Here's a patch to coreutils to implement this idea. It's based on a patch
<http://lists.gnu.org/archive/html/bug-tar/2010-08/msg00043.html> that
I just now installed into GNU tar. I think of it as a quick first cut
at full fiemap / SEEK_HOLE implementation, but unlike the full
implementation this optimization does not depend on any special ioctls
or lseek extensions, so it should work on any POSIX or POSIX-like host.
On a simple benchmark this sped up GNU cp by a factor of 2800
(measuring by real-time seconds) on my host:
$ truncate -s 10GB bigfile
$ time old/cp bigfile bigfile-slow
real 2m3.231s
user 0m1.497s
sys 0m5.738s
$ time new/cp bigfile bigfile-fast
real 0m0.044s
user 0m0.000s
sys 0m0.002s
$ ls -ls bigfile*
0 -rw-r--r-- 1 eggert csfac 10000000000 Aug 24 22:11 bigfile
0 -rw-r--r-- 1 eggert csfac 10000000000 Aug 24 22:14 bigfile-fast
0 -rw-r--r-- 1 eggert csfac 10000000000 Aug 24 22:14 bigfile-slow
From 2e535b590d675e6d96f954c1f840d678fb133f6a Mon Sep 17 00:00:00 2001
From: Paul Eggert <eggert <at> cs.ucla.edu>
Date: Tue, 24 Aug 2010 22:20:55 -0700
Subject: [PATCH] cp: copy entirely-sparse files oodles faster
* src/copy.c (copy_reg): Bypass reads if the file is entirely
sparse. Idea suggested for by Kit Westneat via Bernd Shubert in
<http://lists.gnu.org/archive/html/bug-tar/2010-08/msg00038.html>
for the Lustre file system. Implementation stolen from my patch
<http://lists.gnu.org/archive/html/bug-tar/2010-08/msg00043.html>
to GNU tar. On my machine this sped up a cp benchmark, which
copied a 10 GB entirely-sparse file on an NFS file system, by a
factor of 2800 in real seconds.
---
src/copy.c | 18 +++++++++++++++---
1 files changed, 15 insertions(+), 3 deletions(-)

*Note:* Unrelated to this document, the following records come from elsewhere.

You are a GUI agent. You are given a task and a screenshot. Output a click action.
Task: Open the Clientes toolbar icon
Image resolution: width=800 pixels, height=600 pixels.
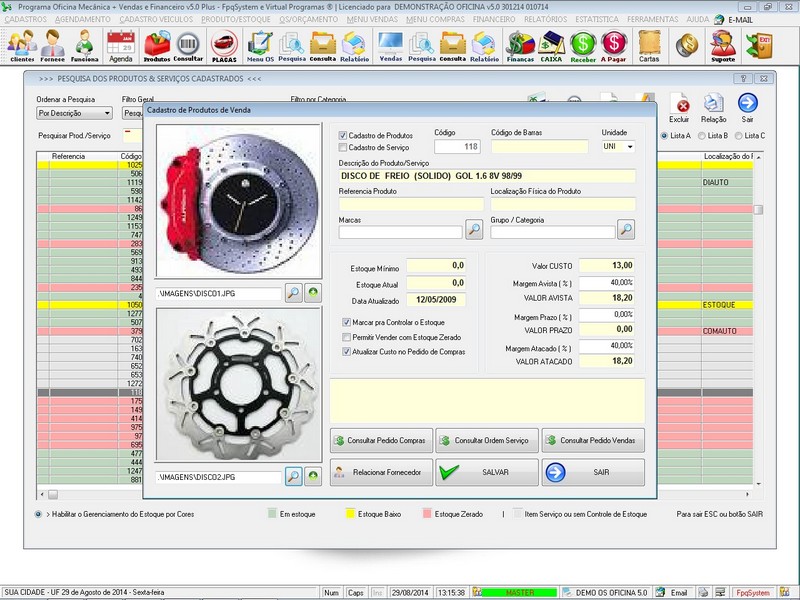[22, 46]
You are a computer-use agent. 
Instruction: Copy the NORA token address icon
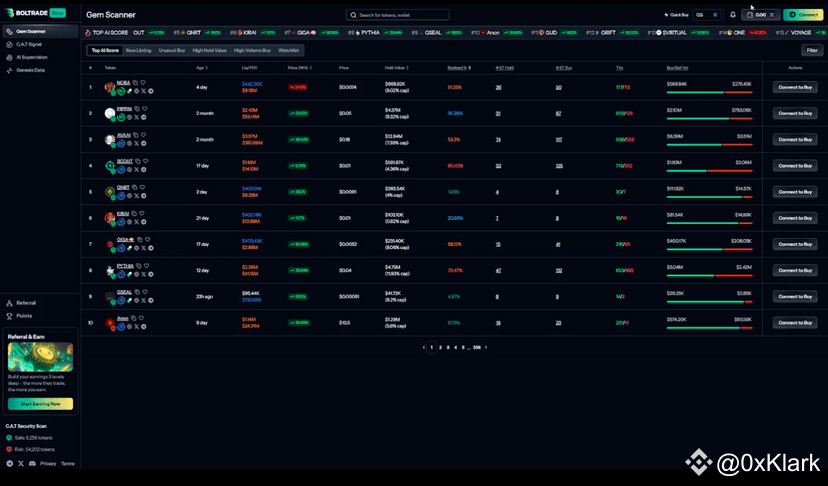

diff --git a/src/copy.c b/src/copy.c
index 6d11ed8..1e79523 100644
--- a/src/copy.c
+++ b/src/copy.c
@@ -669,10 +669,21 @@ copy_reg (char const *src_name, char const *dst_name,
#endif
}
- /* If not making a sparse file, try to use a more-efficient
- buffer size. */
- if (! make_holes)
+ if (make_holes)
{
+ /* For speed, bypass reads if the file is entirely sparse. */
+
+ if (src_open_sb.st_size != 0 && ST_NBLOCKS (src_open_sb) == 0)
+ {
+ n_read_total = src_open_sb.st_size;
+ goto set_dest_size;
+ }
+ }
+ else
+ {
+ /* Not making a sparse file, so try to use a more-efficient
+ buffer size. */
+
/* Compute the least common multiple of the input and output
buffer sizes, adjusting for outlandish values. */
size_t blcm_max = MIN (SIZE_MAX, SSIZE_MAX) - buf_alignment_slop;
@@ -788,6 +799,7 @@ copy_reg (char const *src_name, char const *dst_name,
if (last_write_made_hole)
{
+ set_dest_size:
if (ftruncate (dest_desc, n_read_total) < 0)
{
error (0, errno, _("truncating %s"), quote (dst_name));
--
1.7.2
Information forwarded
to
owner <at> debbugs.gnu.org, bug-coreutils <at> gnu.org
:
bug#6906
; Package
coreutils
.
(Sun, 17 Apr 2011 08:56:02 GMT)
Full text and
rfc822 format available.
Message #8 received at 6906 <at> debbugs.gnu.org (full text, mbox):
Paul Eggert wrote:
> (By "oodles faster" I mean "as much faster as you like".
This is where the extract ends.